**What this task involves:**
Report how many lines in the records that follow have the word "button" in them, giving the number and nothing more.

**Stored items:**
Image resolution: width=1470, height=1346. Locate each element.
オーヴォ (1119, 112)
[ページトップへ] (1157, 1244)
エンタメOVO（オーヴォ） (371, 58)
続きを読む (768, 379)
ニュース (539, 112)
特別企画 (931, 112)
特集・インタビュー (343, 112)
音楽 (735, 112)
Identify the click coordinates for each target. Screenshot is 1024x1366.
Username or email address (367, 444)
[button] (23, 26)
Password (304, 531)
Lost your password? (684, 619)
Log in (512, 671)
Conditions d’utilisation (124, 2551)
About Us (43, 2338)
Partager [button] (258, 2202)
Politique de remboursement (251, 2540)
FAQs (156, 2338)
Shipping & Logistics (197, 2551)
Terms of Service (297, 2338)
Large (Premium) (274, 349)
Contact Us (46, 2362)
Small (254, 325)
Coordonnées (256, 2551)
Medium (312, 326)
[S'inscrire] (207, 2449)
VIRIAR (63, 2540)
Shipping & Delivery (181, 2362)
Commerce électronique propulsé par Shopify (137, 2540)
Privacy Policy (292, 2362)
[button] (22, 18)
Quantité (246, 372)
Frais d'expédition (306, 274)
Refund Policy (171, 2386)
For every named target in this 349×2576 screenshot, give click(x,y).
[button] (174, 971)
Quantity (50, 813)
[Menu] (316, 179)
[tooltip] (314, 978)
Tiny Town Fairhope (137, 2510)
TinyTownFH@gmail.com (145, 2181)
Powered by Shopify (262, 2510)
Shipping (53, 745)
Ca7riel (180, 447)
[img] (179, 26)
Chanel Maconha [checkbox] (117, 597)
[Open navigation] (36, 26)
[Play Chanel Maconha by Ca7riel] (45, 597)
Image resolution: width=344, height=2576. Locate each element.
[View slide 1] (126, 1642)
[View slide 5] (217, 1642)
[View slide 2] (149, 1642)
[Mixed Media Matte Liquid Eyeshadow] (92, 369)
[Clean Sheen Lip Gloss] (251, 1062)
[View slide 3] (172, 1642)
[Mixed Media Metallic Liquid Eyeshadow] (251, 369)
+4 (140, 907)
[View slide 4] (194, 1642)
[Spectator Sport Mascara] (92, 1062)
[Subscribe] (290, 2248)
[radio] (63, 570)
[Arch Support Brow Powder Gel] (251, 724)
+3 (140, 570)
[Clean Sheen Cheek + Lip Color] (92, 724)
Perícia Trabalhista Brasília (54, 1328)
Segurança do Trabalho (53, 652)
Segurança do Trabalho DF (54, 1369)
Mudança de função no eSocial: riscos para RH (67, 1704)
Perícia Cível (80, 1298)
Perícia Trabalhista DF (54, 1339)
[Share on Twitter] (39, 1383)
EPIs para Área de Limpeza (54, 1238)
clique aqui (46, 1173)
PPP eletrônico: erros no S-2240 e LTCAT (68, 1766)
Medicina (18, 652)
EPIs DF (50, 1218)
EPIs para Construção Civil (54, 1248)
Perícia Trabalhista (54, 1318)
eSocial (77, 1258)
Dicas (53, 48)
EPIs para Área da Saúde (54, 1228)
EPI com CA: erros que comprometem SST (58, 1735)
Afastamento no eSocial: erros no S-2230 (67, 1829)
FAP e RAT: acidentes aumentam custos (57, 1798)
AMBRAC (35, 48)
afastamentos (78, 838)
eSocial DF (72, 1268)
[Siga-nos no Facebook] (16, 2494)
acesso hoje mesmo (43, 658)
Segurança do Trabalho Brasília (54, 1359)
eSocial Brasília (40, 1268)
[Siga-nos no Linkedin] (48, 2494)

**Answer:**
4